Elston; try my list “Favourite Films by Women” in the Lists section for a number of possibles to explore
“But if we are going to pretend like women have made huge waves in the art of movie making, or just about any artform, because if we don’t it means we don’t like them, then we’re in pretty bad shape.”
it means your notion is Western fascism and you’ve been brought up to distinct Leonardo and Shakespeare and Welles and every other fuckin’ male bastard as superior artistic creatures….sorry, they’re not…
ONE PERFECT FEMALE ARTIST LIKE SHIKIBU AND GONCHAROVA CAN EQUAL 100 MALE ARTISTS.
enough with those conservative attitudes.
I didn’t see a mention of Andrea Arnold, yet. She’s directed two well-regarded films: Red Road (2006) which won the Jury Prize at Cannes, and Fish Tank, which won the same prize in 2009, as well as the BAFTA award for Best British film in 2010.

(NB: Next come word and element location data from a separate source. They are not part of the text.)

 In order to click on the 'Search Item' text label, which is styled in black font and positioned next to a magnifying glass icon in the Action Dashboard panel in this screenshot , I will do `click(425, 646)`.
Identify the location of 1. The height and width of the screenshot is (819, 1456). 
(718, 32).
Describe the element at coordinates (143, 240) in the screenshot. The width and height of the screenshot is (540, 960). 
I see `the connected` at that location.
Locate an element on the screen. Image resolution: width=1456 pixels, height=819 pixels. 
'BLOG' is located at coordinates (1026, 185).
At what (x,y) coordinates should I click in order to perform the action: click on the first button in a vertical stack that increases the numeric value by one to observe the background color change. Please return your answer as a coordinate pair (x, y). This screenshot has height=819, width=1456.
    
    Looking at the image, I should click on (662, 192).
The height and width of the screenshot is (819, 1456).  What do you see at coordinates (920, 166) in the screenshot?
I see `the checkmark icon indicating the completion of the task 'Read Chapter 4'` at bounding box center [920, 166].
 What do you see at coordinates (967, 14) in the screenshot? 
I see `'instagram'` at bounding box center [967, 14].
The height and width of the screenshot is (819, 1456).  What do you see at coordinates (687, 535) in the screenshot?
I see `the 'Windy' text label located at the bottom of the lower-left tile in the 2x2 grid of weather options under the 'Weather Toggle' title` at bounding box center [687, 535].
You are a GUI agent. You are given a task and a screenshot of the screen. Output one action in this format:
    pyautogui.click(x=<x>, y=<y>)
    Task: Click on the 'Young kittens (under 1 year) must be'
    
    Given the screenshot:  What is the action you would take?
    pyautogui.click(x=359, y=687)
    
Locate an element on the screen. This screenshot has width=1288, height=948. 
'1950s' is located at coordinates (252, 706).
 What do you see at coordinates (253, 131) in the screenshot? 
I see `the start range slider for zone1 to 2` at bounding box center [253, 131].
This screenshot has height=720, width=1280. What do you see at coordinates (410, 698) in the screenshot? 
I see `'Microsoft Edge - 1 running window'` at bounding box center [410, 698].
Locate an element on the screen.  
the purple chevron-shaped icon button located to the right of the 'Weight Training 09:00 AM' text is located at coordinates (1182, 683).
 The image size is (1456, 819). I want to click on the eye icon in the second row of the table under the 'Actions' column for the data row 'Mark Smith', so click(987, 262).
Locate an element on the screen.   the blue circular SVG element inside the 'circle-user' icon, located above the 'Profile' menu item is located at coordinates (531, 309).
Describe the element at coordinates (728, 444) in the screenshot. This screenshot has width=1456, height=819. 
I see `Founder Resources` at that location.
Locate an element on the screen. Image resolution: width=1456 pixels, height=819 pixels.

No, I just like art (good art especially). But that’s an interesting perspective. Admiring Da Vinici & Shakespeare means you’re a facist. In my experience, Marxists and Feminists have a poor understanding and appreciation of art because they look at things thru such a narrow ideoligical lense. But then again, art is good as long as it makes you feel good. So if Shakespeare, or Goeth, or Kafka doesn’t do it for you, but some bull-dyke really gets you there – then that’s all that matters. But calling someone a facist based on 1 thing they said is a little much. Your own intolerence comes off a bit fascistic actually (maybe it’s just the caps).
I appreciate the recs. Kenji and will likely check some of them out soon.
Leaving out the animators, and those mainly known for their work in front of the camera, here are the names I can think of on the fly. I haven’t looked at all the preceding entries yet, to see if any of mine are getting named here first (! That would be shocking, as this is page 5 now)
Adds up to 29, to answer the question.
Leni Riefenstahl, Agnes Varda, Lina Wertmuller, Joan Micklin Silver, Agnieskza Holland, Sally Potter, Norma Bailey, Jane Campion, Léa Pool, Mira Nair, Joyce Wieland, Vera Belmont, Maya Deren, Deepa Mehta, Alanis Obomsawin, Bonnie Sherr Klein, Patricia Rozema, Manon Briand, Anne Wheeler, Nora Ephron, Barbra Streisand, Catherine Breillat, Anne-Claire Poirier, Lynne Ramsay, Cynthia Scott, Micheline Lanctôt, Lone Scherfig, Miranda July, Nell Shipman. …
Okay, that’s the list , more or less off the top of my head. I am sure I have missed many, including some that I myself am familiar with, only they haven’t popped to mind as I sit here just now….
Can anyone recommend a good book (or books) about female directors?